THE WAY LAND BREAKS, Rebecca Brock. Sheila-Na-Gig Editions, 203 Meadowlark Road, Russell, KY, 41169-1539, 2023, 90 pages, $16 paperback, www.sheilanagigblog.com.
The typical cruising altitude of a Boeing 737 passenger jet is around 37,000 feet. From the porthole on a clear day, the topography is a series of patterns and shadows. Air travel provides a sense of separation from day-to-day intensity, yet for those who enjoy the view, there is a chance to parse out the geologic, seek out texture and patterns, draw upon the perspective that seven miles above the earth can bring. This vantage permeates the new full-length collection of poems, The Way Land Breaks, by award-winning author Rebecca Brock, whose professional career as a flight attendant informs her lyric sensibility.
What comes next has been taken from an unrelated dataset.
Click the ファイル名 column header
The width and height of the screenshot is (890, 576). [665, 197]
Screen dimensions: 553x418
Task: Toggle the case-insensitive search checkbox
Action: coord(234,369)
In “The Flight Attendant Looks Back” Brock reveals: Even though you arrive / you’re never quite home. / Life lands unexpected.
Life does land unexpected for Brock, in both roles of mother and daughter. Sometimes it is with delight that she reveals the unexpected, as in “Expanse, Immensity, Collapse,” the winner of the Sheila-Na-Gig Spring Poetry Prize, where the poem is launched by her son’s 4 am question: “When did time start?” and resolves with the unsettling duality that drives this collection forward:
There are at least two ways
to measure a life: the human one
and the universe’s grander score
of expanse, immensity, collapse.
I lie awake to the wash of it.
At times Brock seems open to motherhood, but at other times, Brock seems stunned by the immensity, the enormity of being a mother who is raising first one son, then two. “Tiger” undoes much of the sentimentality of motherhood:
that shaky disbelief
not unlike when there is a baby new,
born, he and I still trembling, still wet,
the orientation—
happens in a moment for a tiger, maybe,
but I floundered,
there, at the changes
at the loss—caught
Both as a mother and as a daughter, tenderness and terror echo throughout many poems, almost jarring in their juxtaposition. In “I Used to Think my Mother Was a Miracle” Brock revisits her mother’s repeated bouts of diabetic shock, how unconscious, her body pressed against her father’s chest like something without bones. Stepping back from the immediacy, Brock recalls,
…We were like people
in a movie when the car
almost drives off a cliff—
for a little while, beneath us,
we’d felt air instead of ground.
It’s through poems that alternately focus tightly on family grief and joy, and others that take an almost topographic perspective that this book is structured, the landscape and geology of the American West breaking through many of the more intimate family memories. Earthquakes, landslides, glaciers, Mt. Ranier, the Missouri River, the Sawtooths, and the Badlands, seeking out bison in the Black Hills, studying the impact of time on this American continent. For Brock, watching the physicality of her growing sons becomes akin to the recognition of erosion, a phrase repeated by her son after a park Ranger uses it, “Geologic Unconformity”:
And I remember how it felt
like something I already knew…
How this is told as some measure
of his immeasurable loss, his gap
between times: one night,
a young enough man
went to sleep, and when he woke
he was old.
Even though you arrive, you’re never quite home. Life lands unexpected.
Throughout the collection, Brock shifts from intimacy and attachment to the jarring sensation of detachment that comes from flight. In “RON: Remain(ing) Overnight”, she reveals, I wake without knowing where, and in “Rove: The Flight Attendant Considers Opportunity” she elaborates,
From the sky, the land looks comprehensible,
even at night—all the clustered lights…
Yesterday I was in Virginia,
saw the sun set in California,
watched it rise this morning in Arizona,
opened curtains to mountains
I did not even know
were there…
What, then, to do with all this distance, what then to do with the disconnect that a pattern of flight can bring? In The Way Land Breaks, Rebecca Brock takes a long view of how time and distance can break open emotional certitudes, consider time, loss. What better poem to resolve this collection then “Raising Glaciers”, the winner of the 2022 Kelsay Books Poetry Prize:
I have been trying to show my sons
how to name—loss—and is it betrayal
to give them such language
in a world shifting toward flashpoint
and heat?
Bonnie Proudfoot‘s debut novel, Goshen Road, was longlisted for the 2021 PEN/Hemingway. Her fiction, poetry, essays, and reviews can be found in many journals and anthologies. Bonnie has been nominated for both a Pushcart and Best of the Net. Her 2022 poetry chapbook, Household Gods, was published by Sheila-Na-Gig editions.